Puhakka H, Kero P, Erkinjuntti M
Department of Otolaryngology, University Central Hospital, Turku, Finland.
Int J Pediatr Otorhinolaryngol. 1987 Aug;13(2):171-80. doi: 10.1016/0165-5876(87)90094-2.
From 1969 through 1985, 1032 pediatric bronchoscopies were performed on a total of 748 children under 16 years of age. Of the children 27.4% were under 6 months of age and the smallest patient weighed 600 g. Rigid bronchoscopes with a diameter ranging from 2.5 to 6 mm were used. A flexible fiberoptic bronchoscope with a diameter of 3.5 mm was used only occasionally, mostly for the diagnosis of laryngeal dynamics. All the endoscopies were performed under general anesthesia, except for some laryngoscopies performed with a flexible bronchoscope. The most common indications for bronchoscopy were suspected foreign body (16.7%), stridor (14.5%), recurrent respiratory infections (12.3%) and dyspnoe (9.6%). Laryngomalacia was observed in 13.8% of the children investigated and in patients with inspiratory stridor laryngomalacia was diagnosed in 39.8% of the cases. Subglottic stenosis was confirmed in 7.0% of the children. Tracheal compression was found in 10.8% and tracheal stenosis in 2.5% of the cases. Bronchiectasis was observed in 2.5% and tuberculosis in only 0.5% of the cases. Bronchoscopy was completely normal in only 10.6% of the patients investigated. The complications of pediatric bronchoscopy in this series were infrequent.

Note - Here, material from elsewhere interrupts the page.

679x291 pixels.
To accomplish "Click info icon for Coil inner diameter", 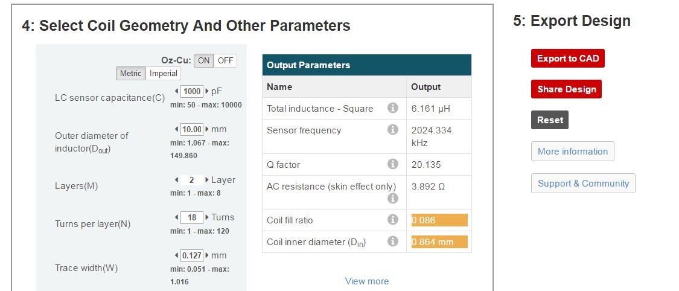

1969年至1985年期间,共对748名16岁以下儿童进行了1032例儿科支气管镜检查。其中27.4%的儿童年龄在6个月以下,最小的患者体重为600克。使用的硬支气管镜直径为2.5至6毫米。仅偶尔使用直径为3.5毫米的柔性纤维支气管镜,主要用于诊断喉部动态。除了一些使用柔性支气管镜进行的喉镜检查外,所有内镜检查均在全身麻醉下进行。支气管镜检查最常见的适应证为疑似异物(16.7%)、喘鸣(14.5%)、反复呼吸道感染(12.3%)和呼吸困难(9.6%)。在接受调查的儿童中,13.8%观察到喉软化,在吸气性喘鸣患者中,39.8%的病例诊断为喉软化。7.0%的儿童确诊为声门下狭窄。10.8%的病例发现气管受压,2.5%的病例发现气管狭窄。2.5%的病例观察到支气管扩张,仅0.5%的病例观察到肺结核。在接受调查的患者中,仅10.6%的支气管镜检查完全正常。该系列儿科支气管镜检查的并发症并不常见。